What is expected —
Take the line containing "Instruction: Click the dotted 强弱线 legend icon" and every line after it to the end of the records, and copy them exactly, leaving out pictures.

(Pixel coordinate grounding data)

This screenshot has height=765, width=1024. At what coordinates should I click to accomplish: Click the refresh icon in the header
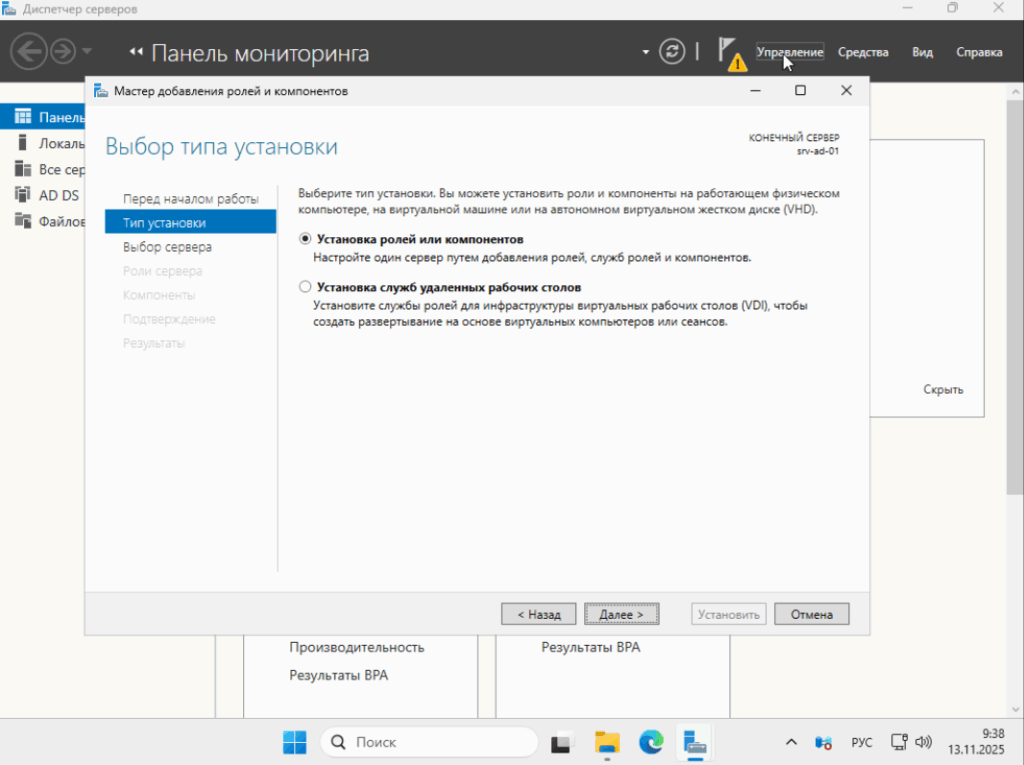(x=672, y=52)
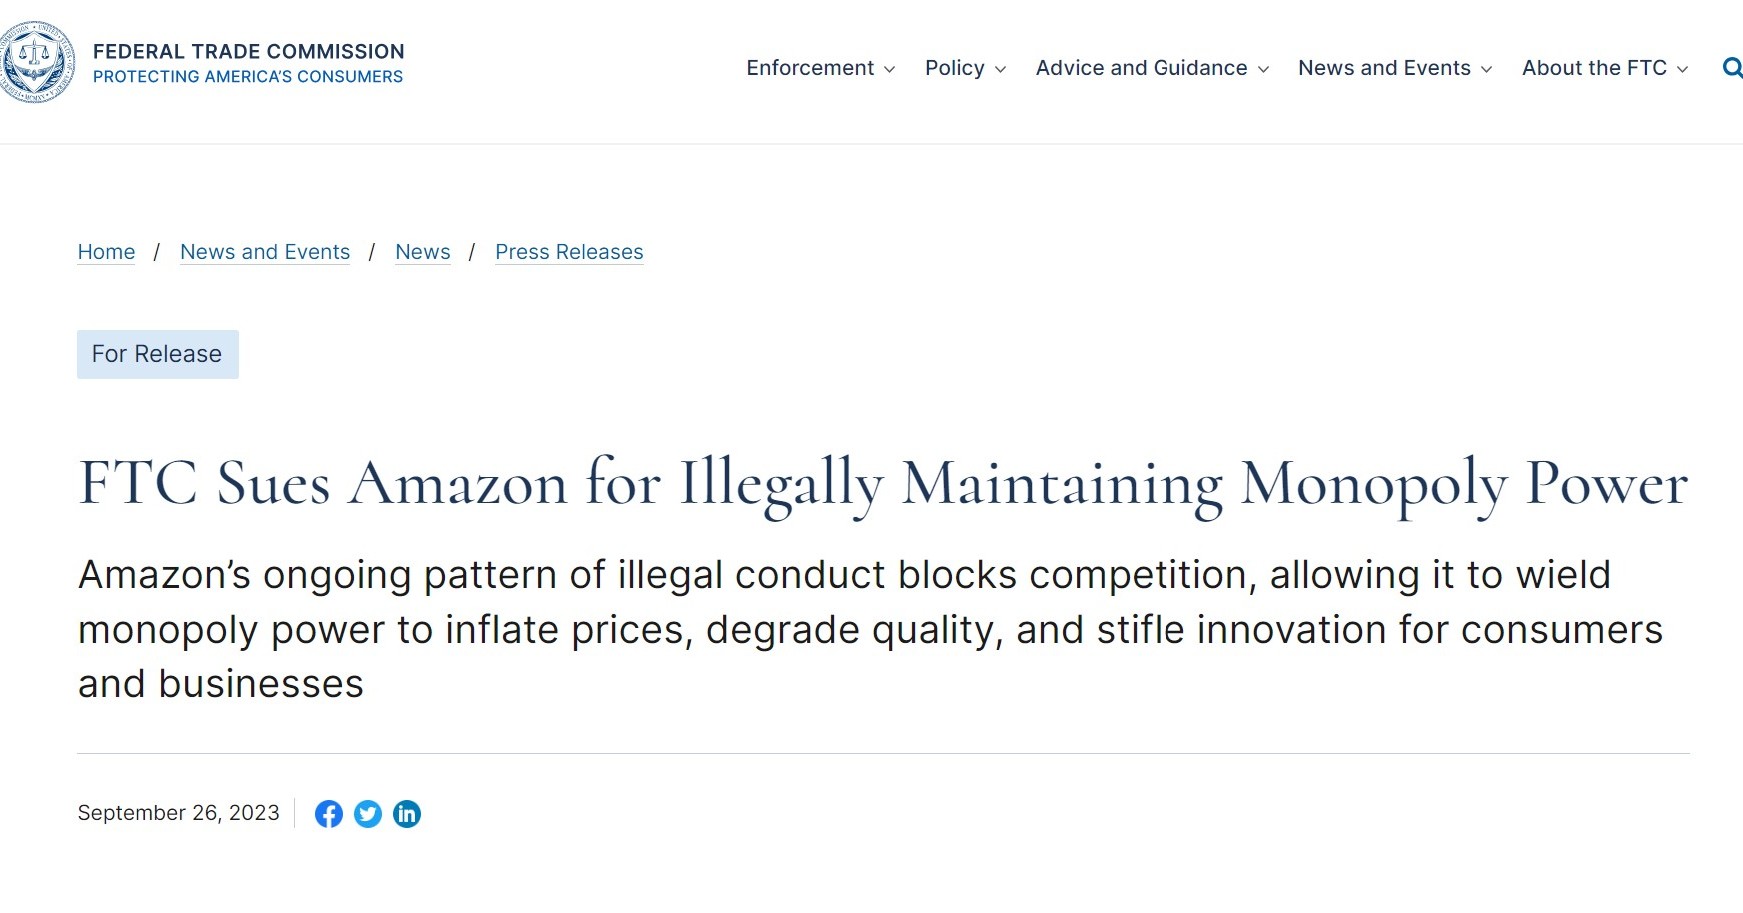Open the Press Releases breadcrumb link
The image size is (1743, 913).
pos(569,252)
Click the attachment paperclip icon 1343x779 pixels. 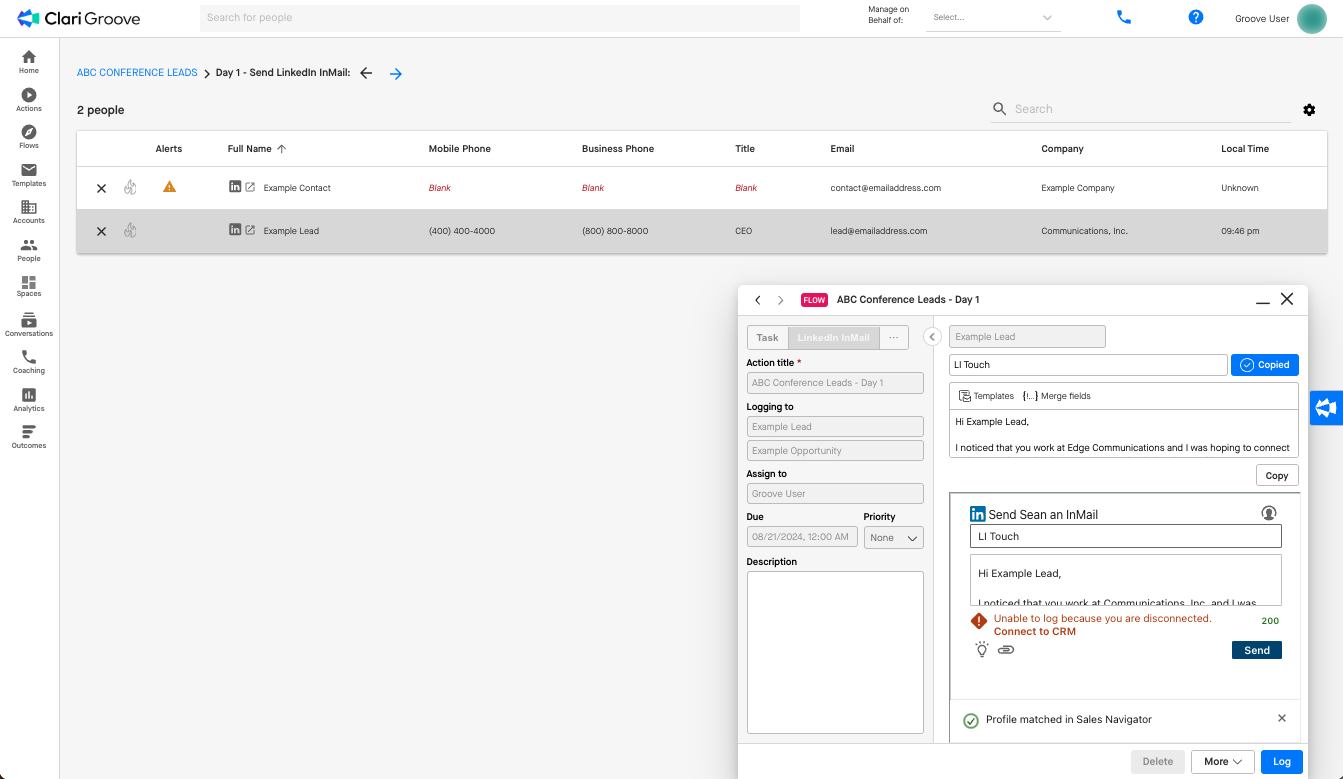[x=1006, y=650]
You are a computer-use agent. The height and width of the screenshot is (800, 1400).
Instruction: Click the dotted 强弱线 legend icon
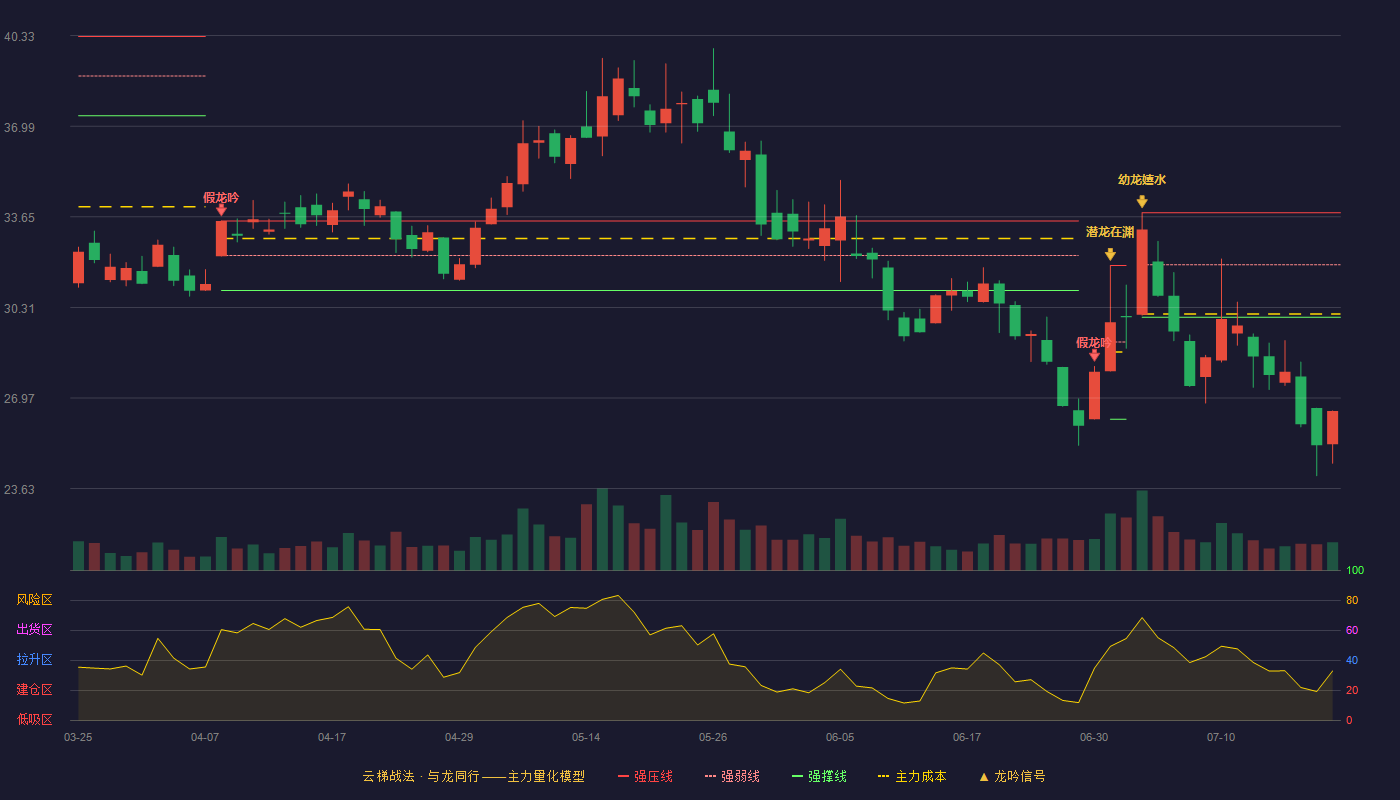click(711, 776)
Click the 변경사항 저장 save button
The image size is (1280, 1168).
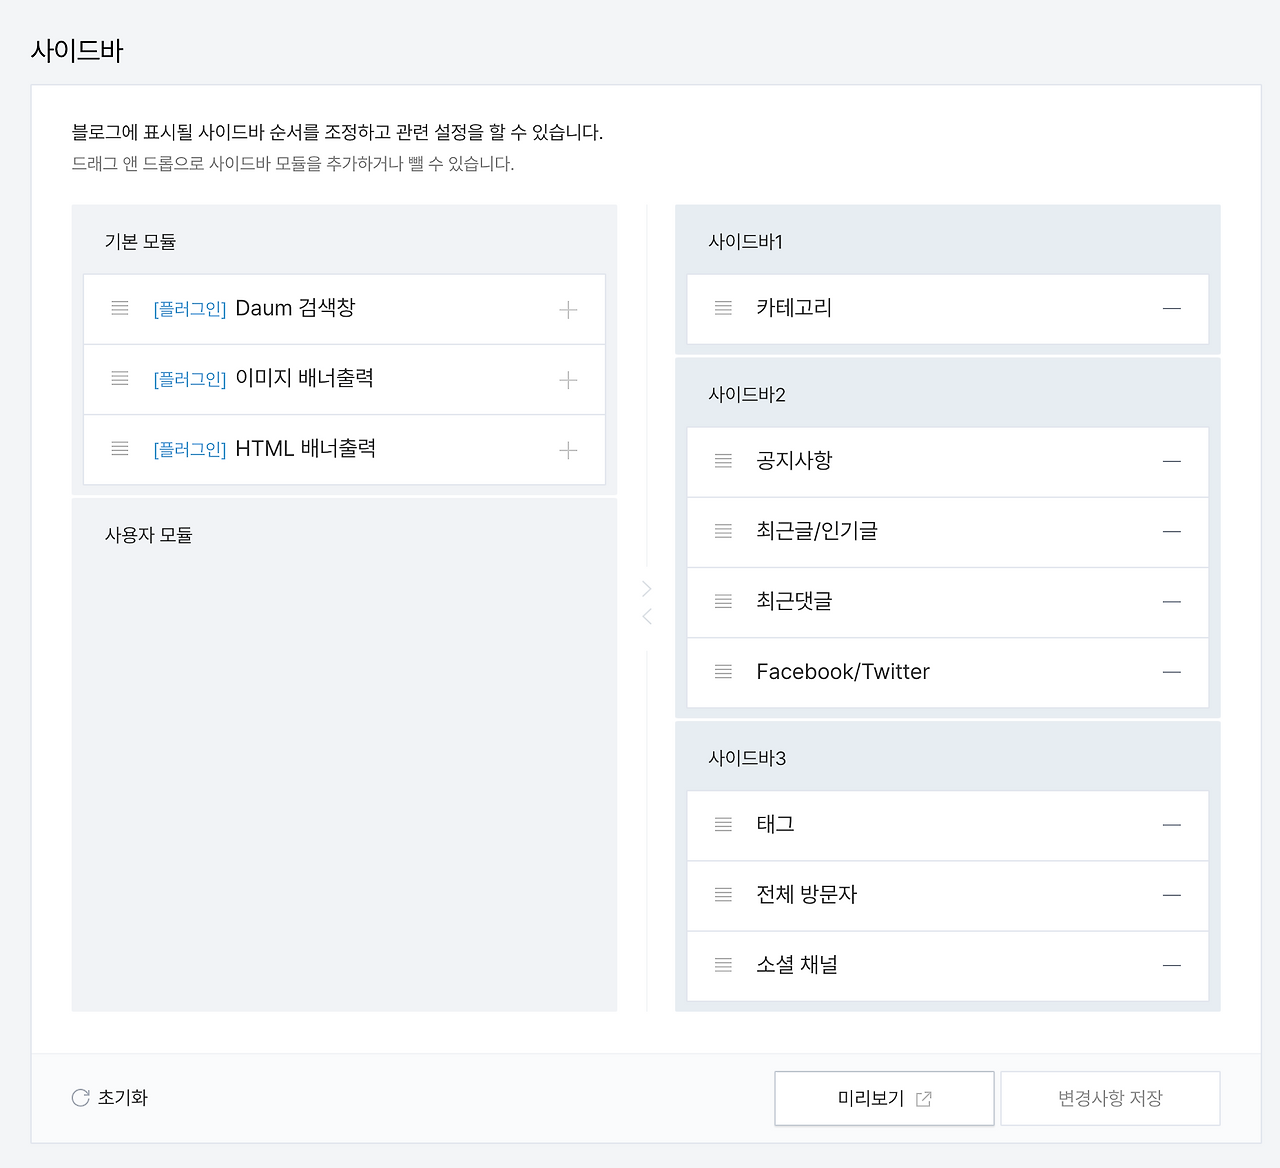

Answer —
Instruction: Click the dotted 强弱线 legend icon
click(711, 776)
Click the 변경사항 저장 save button
The image size is (1280, 1168).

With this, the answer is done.